ORLANDO — Pieces of a tiny skeleton found in swampy woods can tell authorities one thing: Caylee Anthony, reported missing when she was 2 years old, was killed. What they can't help explain, authorities said Friday, is how or when she died.
Authorities say DNA tests conducted on remains match Caylee's genetic profile. But the only clue they give about her death is that her bones didn't suffer trauma, said Orange County Medical Examiner Dr. Jan Garavaglia. The bones were found by a utility worker last week less than a half-mile from where the child lived,
Caylee's mother, 22-year-old Casey Anthony, was indicted in October on first-degree murder and other charges, even though no body had been found.
She has insisted that she left the girl with a babysitter in June, but the child was not reported missing until July.
Officials said a search team did not check the wooded area where the bones were found sooner because it was submerged from the summer's heavy rains.
But Roy Kronk, the utility worker who tipped officials repeatedly and eventually found the remains, said he began alerting authorities to "something suspicious, a bag, in the same area" in August.
The remains are still undergoing tests. Some of the bones were as small as a pebble and had been scattered.
Garavaglia — the star of cable TV's Dr G: Medical Examiner — said authorities identified the remains through DNA and concluded she was slain through "circumstantial evidence." She said she didn't expect further testing to reveal a specific cause.
Caylee's grandmother first called authorities in July to say she hadn't seen the girl, whose third birthday passed shortly after her disappearance, for a month. Her daughter's car smelled like death, she said.
Police interviewed Casey Anthony and said everything she told them was false: The babysitter was nonexistent, the apartment where Anthony said she had last seen Caylee had been empty for months, and Anthony lied about where she worked.
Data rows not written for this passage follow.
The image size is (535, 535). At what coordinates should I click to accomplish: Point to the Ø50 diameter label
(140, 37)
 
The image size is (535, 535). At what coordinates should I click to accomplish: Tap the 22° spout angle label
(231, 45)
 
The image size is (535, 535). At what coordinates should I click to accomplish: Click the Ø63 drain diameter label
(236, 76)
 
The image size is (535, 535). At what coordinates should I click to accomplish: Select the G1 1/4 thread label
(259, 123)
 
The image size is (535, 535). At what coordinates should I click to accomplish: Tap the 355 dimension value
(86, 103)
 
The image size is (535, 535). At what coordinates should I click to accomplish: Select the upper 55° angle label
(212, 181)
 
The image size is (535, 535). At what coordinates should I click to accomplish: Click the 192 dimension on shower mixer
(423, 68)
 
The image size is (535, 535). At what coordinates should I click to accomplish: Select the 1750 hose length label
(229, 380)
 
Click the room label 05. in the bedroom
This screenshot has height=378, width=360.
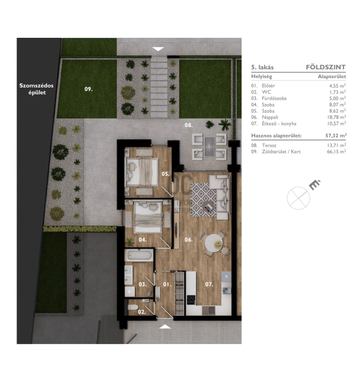pos(166,174)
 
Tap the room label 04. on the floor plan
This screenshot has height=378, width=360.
pos(142,239)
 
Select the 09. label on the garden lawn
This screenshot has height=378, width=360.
pos(88,89)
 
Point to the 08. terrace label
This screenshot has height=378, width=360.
pos(189,125)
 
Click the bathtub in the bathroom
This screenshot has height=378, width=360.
pos(139,255)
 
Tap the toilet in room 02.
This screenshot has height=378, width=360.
pos(132,307)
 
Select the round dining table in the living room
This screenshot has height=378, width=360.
pos(214,243)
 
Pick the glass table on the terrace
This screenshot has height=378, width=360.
pos(209,147)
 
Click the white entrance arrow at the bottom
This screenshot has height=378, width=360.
pos(166,326)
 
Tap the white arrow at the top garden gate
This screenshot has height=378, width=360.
pos(158,49)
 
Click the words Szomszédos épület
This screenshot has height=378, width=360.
pos(37,89)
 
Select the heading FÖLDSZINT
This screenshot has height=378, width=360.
pos(326,67)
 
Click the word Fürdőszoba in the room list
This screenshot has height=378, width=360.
pos(274,98)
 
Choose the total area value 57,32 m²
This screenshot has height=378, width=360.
pos(335,135)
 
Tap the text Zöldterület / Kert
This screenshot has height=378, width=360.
pos(281,152)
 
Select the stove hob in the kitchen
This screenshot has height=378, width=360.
pos(191,300)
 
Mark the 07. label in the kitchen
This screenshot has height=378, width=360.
pos(209,285)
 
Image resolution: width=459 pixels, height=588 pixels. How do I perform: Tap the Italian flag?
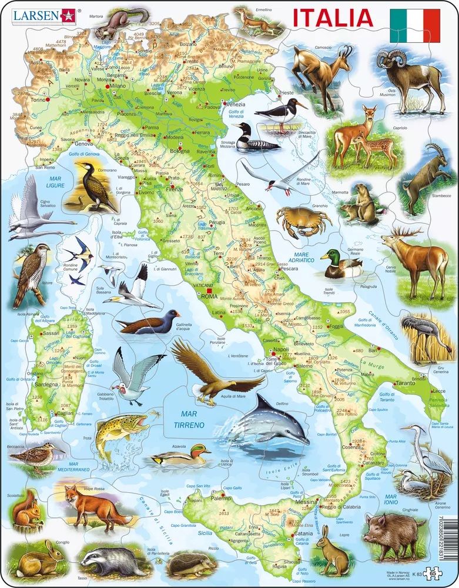tap(414, 25)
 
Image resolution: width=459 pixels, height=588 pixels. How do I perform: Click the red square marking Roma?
tap(209, 289)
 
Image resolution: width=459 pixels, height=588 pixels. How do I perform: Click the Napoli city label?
tap(282, 349)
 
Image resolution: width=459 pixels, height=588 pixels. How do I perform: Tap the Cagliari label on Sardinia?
tap(66, 413)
Other details emerged: Photos surfaced of Anthony partying after her daughter went missing. Friends said she was a habitual liar, but also a good mother.
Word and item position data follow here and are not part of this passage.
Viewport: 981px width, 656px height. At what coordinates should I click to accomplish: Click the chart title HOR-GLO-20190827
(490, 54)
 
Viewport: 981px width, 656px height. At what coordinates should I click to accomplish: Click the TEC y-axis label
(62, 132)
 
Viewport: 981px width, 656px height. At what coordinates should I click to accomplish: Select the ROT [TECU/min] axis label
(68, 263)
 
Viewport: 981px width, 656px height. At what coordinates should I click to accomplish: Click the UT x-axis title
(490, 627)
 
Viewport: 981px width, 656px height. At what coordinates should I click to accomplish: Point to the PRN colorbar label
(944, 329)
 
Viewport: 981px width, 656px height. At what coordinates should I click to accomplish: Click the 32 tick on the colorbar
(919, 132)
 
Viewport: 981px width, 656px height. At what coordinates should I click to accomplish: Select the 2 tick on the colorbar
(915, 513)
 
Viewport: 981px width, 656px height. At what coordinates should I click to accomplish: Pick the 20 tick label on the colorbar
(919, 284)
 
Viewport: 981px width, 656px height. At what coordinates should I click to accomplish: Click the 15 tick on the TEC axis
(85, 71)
Last month, the Orange County State Attorney turned over almost 800 pages of documents showing someone used the Anthonys' home computer to do Internet searches for terms like "neck breaking" and "household weapons."
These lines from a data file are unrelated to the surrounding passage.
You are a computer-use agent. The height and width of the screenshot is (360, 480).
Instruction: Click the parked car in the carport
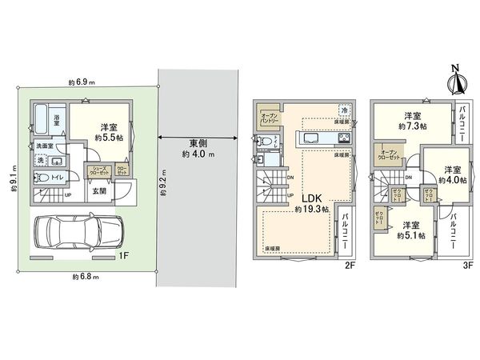(77, 234)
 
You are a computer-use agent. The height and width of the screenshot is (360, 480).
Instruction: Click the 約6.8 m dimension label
(84, 276)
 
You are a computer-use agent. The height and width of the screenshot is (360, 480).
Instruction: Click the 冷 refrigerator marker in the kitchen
(344, 110)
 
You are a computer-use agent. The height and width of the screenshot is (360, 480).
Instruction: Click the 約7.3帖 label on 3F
(412, 126)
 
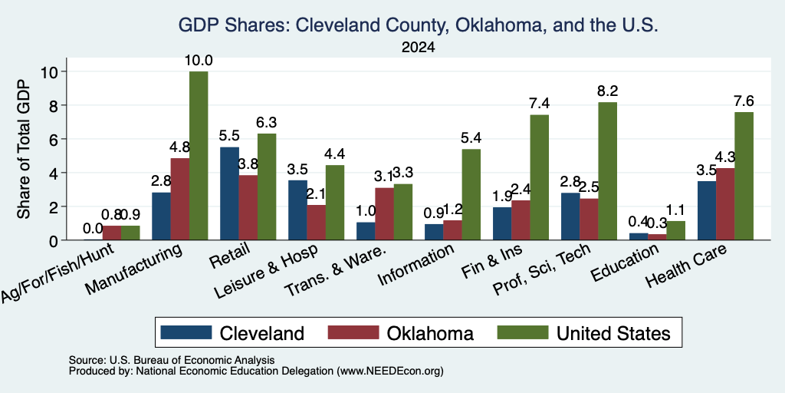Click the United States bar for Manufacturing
[199, 155]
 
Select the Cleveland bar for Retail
[229, 193]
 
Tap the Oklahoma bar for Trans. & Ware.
[385, 214]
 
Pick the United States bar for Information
[471, 194]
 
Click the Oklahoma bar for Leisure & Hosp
[317, 223]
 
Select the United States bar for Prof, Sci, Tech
[608, 171]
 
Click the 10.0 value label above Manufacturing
[199, 61]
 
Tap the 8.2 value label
[608, 91]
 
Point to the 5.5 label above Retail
[229, 136]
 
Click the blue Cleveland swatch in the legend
[186, 332]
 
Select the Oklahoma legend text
[430, 333]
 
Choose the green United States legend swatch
[523, 332]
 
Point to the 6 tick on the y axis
[54, 139]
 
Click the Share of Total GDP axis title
[24, 149]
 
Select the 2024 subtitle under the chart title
[418, 48]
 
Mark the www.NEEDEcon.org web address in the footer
[390, 372]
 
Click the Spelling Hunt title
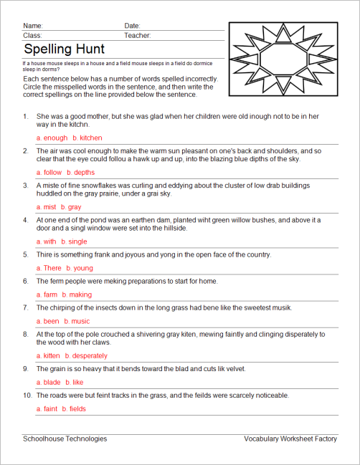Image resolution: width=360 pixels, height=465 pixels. [64, 49]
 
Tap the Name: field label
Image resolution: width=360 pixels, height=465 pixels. [33, 26]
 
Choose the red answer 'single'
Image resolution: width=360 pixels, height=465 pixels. [77, 241]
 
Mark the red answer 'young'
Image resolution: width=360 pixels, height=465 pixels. [83, 268]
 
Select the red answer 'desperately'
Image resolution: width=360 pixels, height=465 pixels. [90, 355]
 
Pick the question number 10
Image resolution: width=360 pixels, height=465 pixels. [26, 395]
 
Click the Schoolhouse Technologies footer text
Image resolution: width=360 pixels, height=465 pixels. [65, 438]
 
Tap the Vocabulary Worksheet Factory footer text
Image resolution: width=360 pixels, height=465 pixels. [290, 438]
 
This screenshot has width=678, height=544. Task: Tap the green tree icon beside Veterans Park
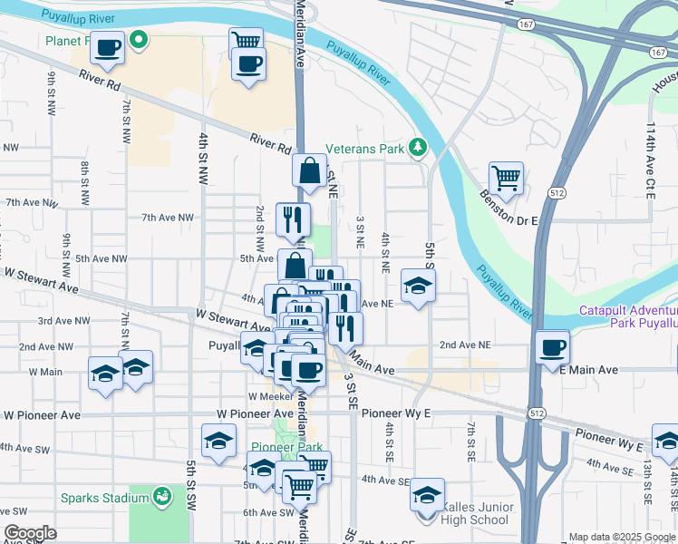(417, 146)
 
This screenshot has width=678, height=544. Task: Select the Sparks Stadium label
(104, 497)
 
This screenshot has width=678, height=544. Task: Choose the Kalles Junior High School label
(477, 514)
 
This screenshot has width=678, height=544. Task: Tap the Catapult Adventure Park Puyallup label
(628, 316)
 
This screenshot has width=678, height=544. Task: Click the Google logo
(30, 532)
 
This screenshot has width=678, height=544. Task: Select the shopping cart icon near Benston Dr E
(506, 178)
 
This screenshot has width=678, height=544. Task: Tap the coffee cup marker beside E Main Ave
(551, 346)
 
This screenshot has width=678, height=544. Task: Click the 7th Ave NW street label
(168, 218)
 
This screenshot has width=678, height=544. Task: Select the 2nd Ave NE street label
(464, 345)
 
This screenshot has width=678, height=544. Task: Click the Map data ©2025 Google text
(622, 538)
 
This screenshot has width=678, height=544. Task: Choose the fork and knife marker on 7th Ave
(293, 218)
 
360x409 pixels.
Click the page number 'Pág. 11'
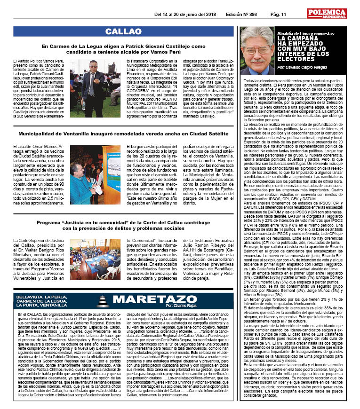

In mid March, someone searched Google and Wikipedia for peroxide, shovels, acetone, alcohol and chloroform on a computer at the Anthony home. Traces of chloroform, which can induce unconsciousness and is a component of human decomposition, were found in the trunk of Casey Anthony's car, the documents say.
Casey Anthony's trial is scheduled for March. Prosecutors will not seek the death penalty.
Without a firm cause of death, a lawyer can suggest to a jury that labeling the death a homicide is speculation, said attorney A. Russell Smith, immediate past president of the Florida Association of Criminal Defense Lawyers.
"Juries are particularly conscientious in homicide cases because the penalties are so severe," Smith said. "So, to the extent that there are gaps in critical evidence, it makes the prosecutor's job much more difficult."